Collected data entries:
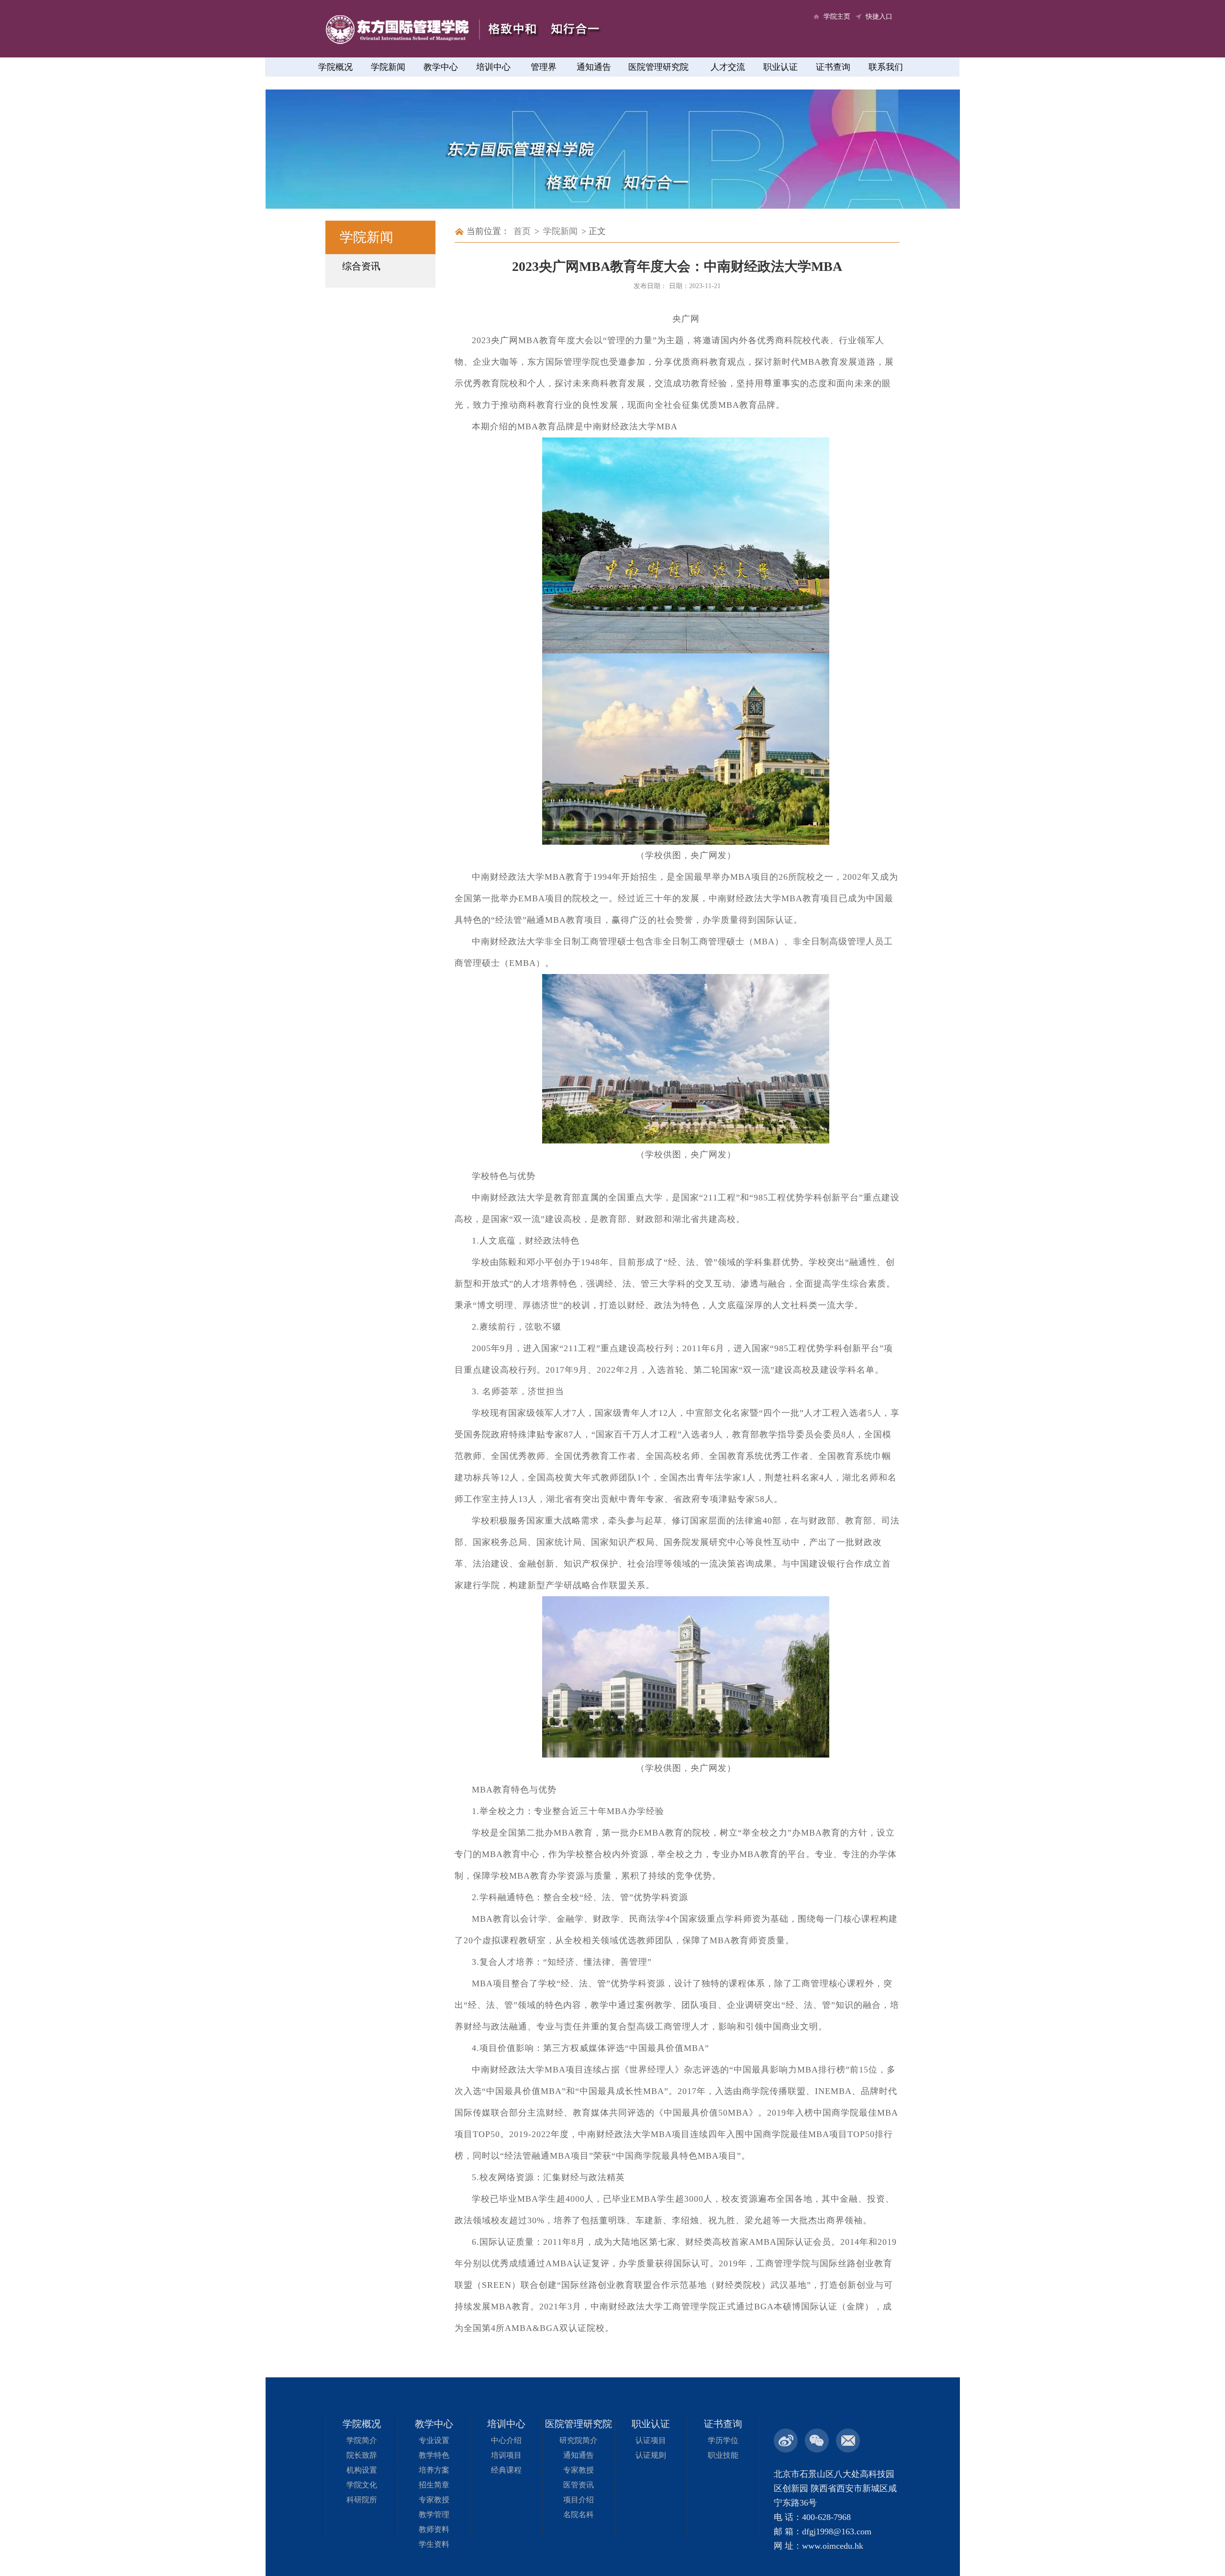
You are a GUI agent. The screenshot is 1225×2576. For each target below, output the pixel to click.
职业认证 (780, 67)
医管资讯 (578, 2485)
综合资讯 (361, 266)
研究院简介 (578, 2440)
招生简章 (434, 2485)
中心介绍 (506, 2440)
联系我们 (886, 67)
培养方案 (434, 2470)
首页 (522, 231)
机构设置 (361, 2470)
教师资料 (434, 2529)
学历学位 (723, 2440)
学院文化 (361, 2485)
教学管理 (434, 2514)
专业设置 (434, 2440)
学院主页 (837, 16)
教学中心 (440, 67)
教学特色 (434, 2455)
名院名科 (578, 2514)
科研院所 (361, 2500)
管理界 (544, 67)
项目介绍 (578, 2500)
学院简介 (361, 2440)
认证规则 (650, 2455)
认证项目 (650, 2440)
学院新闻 (388, 67)
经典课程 (506, 2470)
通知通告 (594, 67)
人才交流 (728, 67)
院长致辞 (361, 2455)
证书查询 (833, 67)
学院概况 (335, 67)
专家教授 (434, 2500)
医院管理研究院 (658, 67)
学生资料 (434, 2544)
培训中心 (493, 67)
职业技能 (723, 2455)
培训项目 (506, 2455)
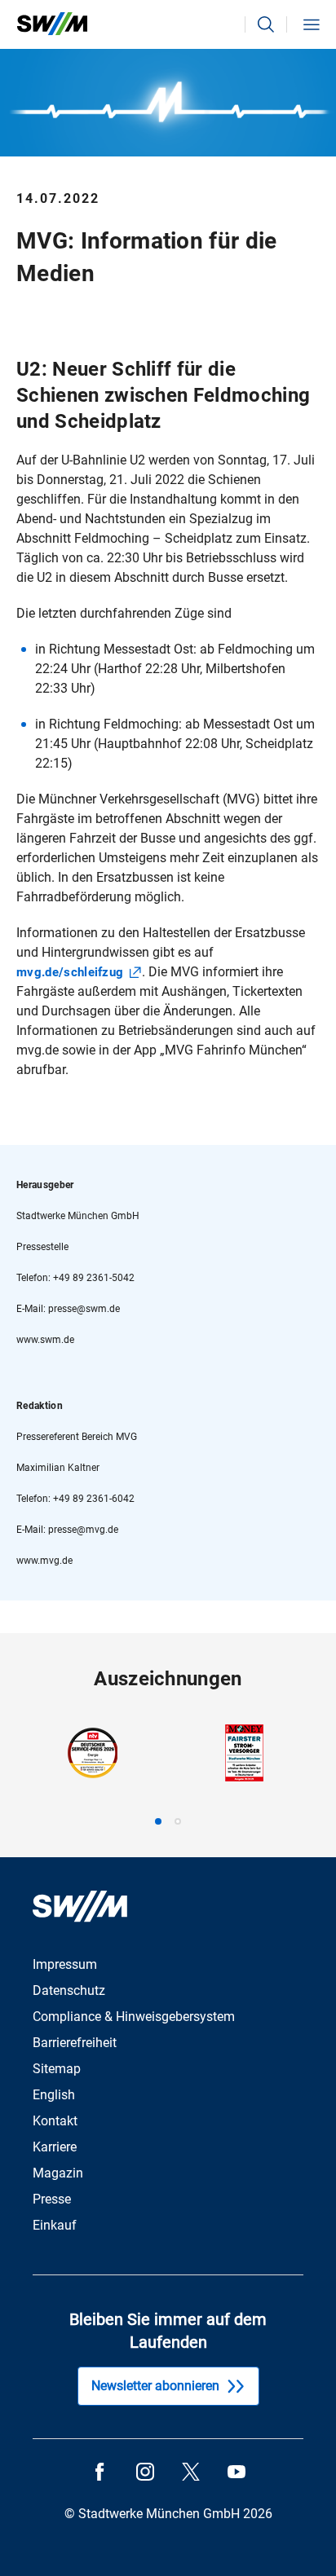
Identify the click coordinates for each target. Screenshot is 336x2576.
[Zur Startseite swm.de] (52, 24)
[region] (168, 1774)
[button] (266, 24)
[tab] (158, 1821)
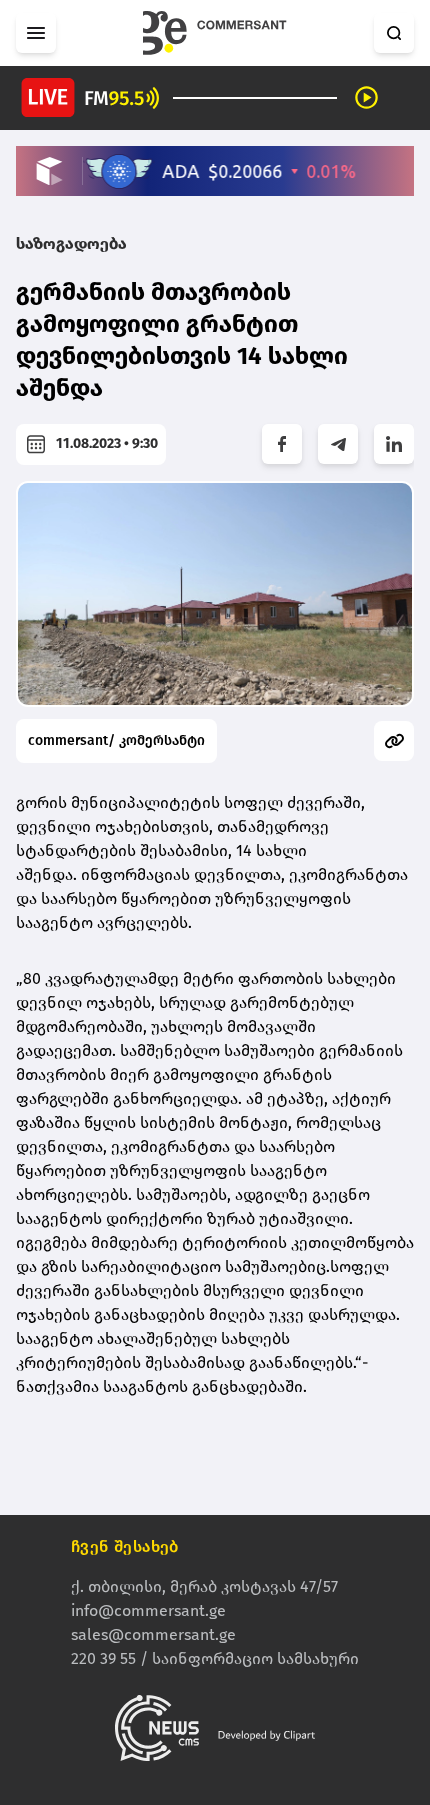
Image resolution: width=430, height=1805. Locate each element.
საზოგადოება (71, 243)
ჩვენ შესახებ (125, 1546)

» AIM OF THE EXERCISE: Taking the entries above, copy word for word the lines from the one with "培训项目 (506, 2455)" up to and including the one with "Image resolution: width=430, height=1805.", without any picture.

» EXERCISE RESULT:
培训项目 (506, 2455)
Identify the click coordinates for each target. Screenshot is 336x2576.
[Zur Startseite swm.de] (52, 24)
[region] (168, 1774)
[button] (266, 24)
[tab] (158, 1821)
Image resolution: width=430, height=1805. Locate each element.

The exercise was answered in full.